The new Korean New Wave was radical.

Freshness in destroying the city. Now there’s a sentence I never thought I would write.

It is just a pity, then, that the tsunami came in late in the film. I gathered that we were at about the 70% mark of the film when the waves finally did come crashing. For my part, I can understand what the director is trying to do, trying to build our sympathy and empathy for the characters. However, it took a little bit too long to get to the tsunami, and in that time, I could feel my own attention waning, and similar things could be said about those around me. If it weren’t for the comedy value, then I may well have just shut my eyes as I wait for the tsunami.

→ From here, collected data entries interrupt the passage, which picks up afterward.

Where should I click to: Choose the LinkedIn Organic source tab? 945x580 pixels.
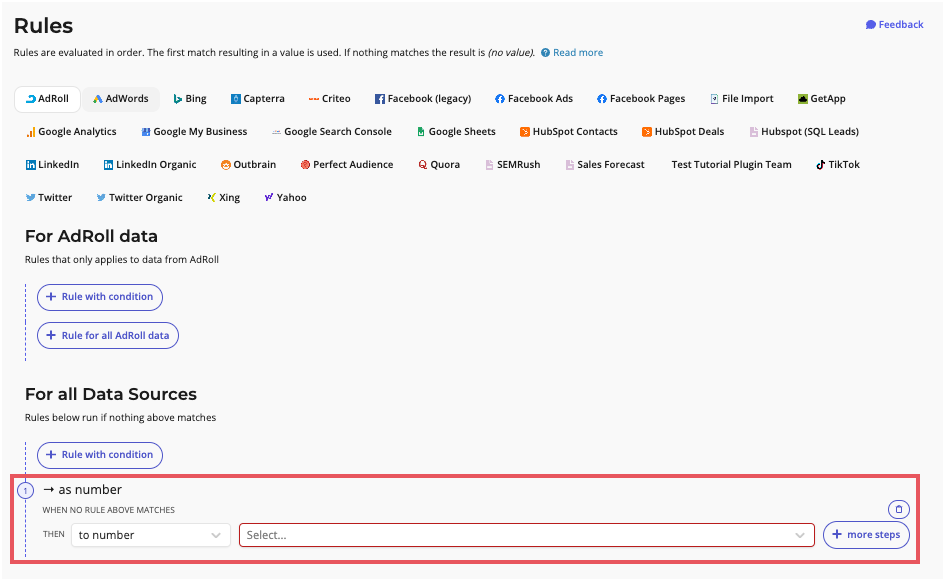click(x=148, y=165)
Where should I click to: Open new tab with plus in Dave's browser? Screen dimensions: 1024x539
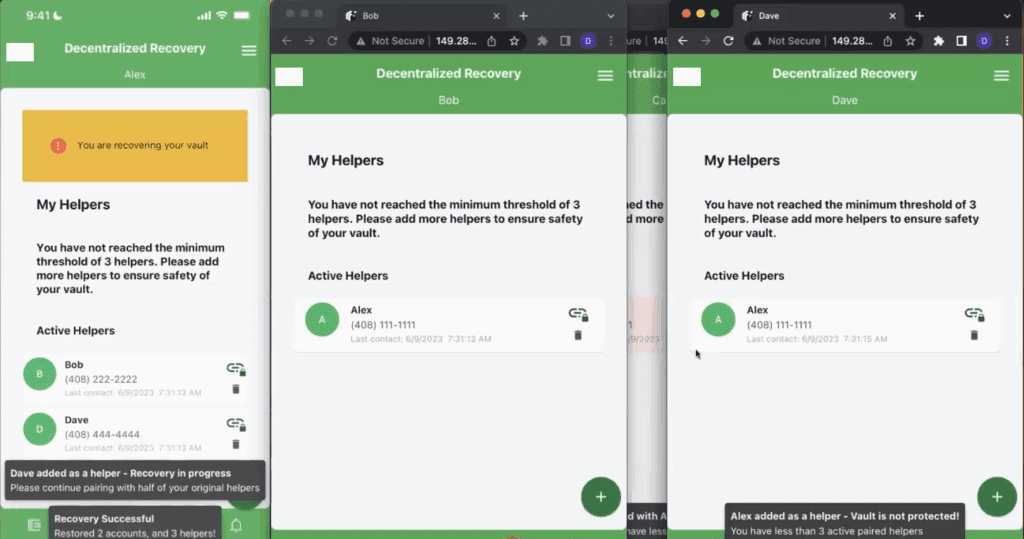point(919,16)
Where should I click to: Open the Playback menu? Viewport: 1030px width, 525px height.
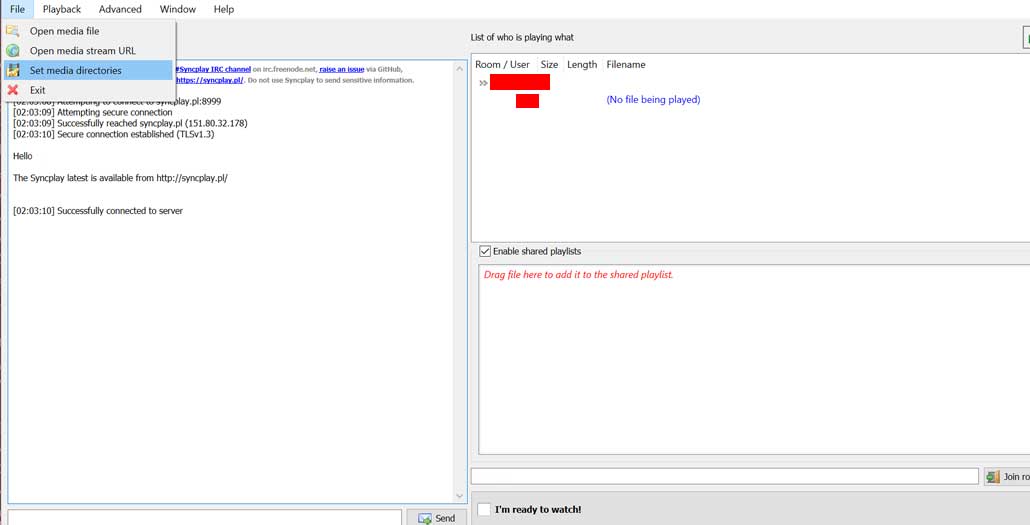tap(62, 9)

I kept thinking that there is something else that I have missed in this review. It doesn’t appear to be or attempt to be a realistic portrayal, which is an important thing to bear in mind. However, at the end of it all, I realise that in so many ways, this review does not really matter. I think I have managed to describe and articulate the main gist of my own feelings about this film, but no matter how much I kick it or salute it, it doesn’t really matter.

It is not quite a disaster of a movie, but it’s a disaster movie that you’ll find attractive or otherwise on your own accord.

The filmmaker that Fikri helped throw into the East Sea will have a short film, ‘Cold Noodles’, shown at the upcoming Pusan International Film Festival. Welcome back, Kirsten Tan. 🙂 ‘Haeundae’ will be released in Malaysia under the name ‘Tsunami’ later this year.